Paul Howson’s Website tdgq.com.au

A Film Restoration Diary

Home-Grown Jitter Stabilisation — Part 7 — The Stabilisation Works!

Having spent the previous six posts explaining the jitter stabilisation process for the 1963 kine of Marianne, let’s take a look at how well it works.

So that you can see the jitter more clearly, I’ve prepared a 30 second sample video which shows a side-by-side, before-and-after comparison.

As explained earlier, this kine was scanned at 2K resolution, which is 2048 x 1556 pixels. The jitter detection and stabilisation was also done at this full resolution for maximum accuracy. However an entire 2K frame is far too large to show in this web page, so the sample video shows only the four corners of each frame. A 108 pixel by 108 pixel sample was taken from each of the four corners of each scanned frame and these have been put together into a composite image.

(In this case the stabilised frames were not downsampled to PAL SD+ resolution, but were preserved at full 2K resolution for comparison with the unstabilised 2K frames.)

Results of the stabilisation process. Movement of the white dots and the video raster is quite noticeable in the unstabilised frames and virtually eliminated in the stabilised frames.

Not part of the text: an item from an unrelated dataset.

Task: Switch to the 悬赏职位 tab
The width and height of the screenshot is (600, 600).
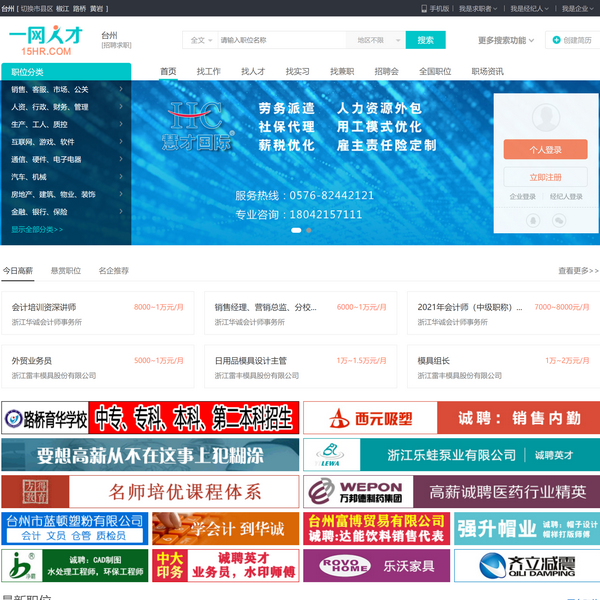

What you will notice in this video is:

  • You can clearly see the white dots in the corners of each frame that were used to track the jitter movements.
  • You can also see small segments of the video raster itself.
  • Notice that the white dots remain stable relative to the video raster, which means that stabilising the movement of the dots also stabilises the movement of the video raster.
  • The white dots (and the video raster) in the unstabilised frames jump all over the place — this is the jitter we wish to reduce.
  • On the stabilised frames you can see that the residual motion is very small. The significant thing to watch is the movement of the dots and the raster corners relative to the grey background.
  • Don’t be confused by the black pixels which appear at the frame edges. These are the result of the frame being shifted to correct the jitter.
  • The fact that there is residual movement is due to errors in image correlation of the white dots. At 2K resolution, the white dots are not razor sharp, but have soft edges. So the correlation has an inherent error of the order of a pixel or so, which is about the amount of residual movement.

As you can hopefully see, the stabilisation is quite successful and, once downsampled to PAL SD+ resolution — a reduction of almost 3:1, the video is very stable.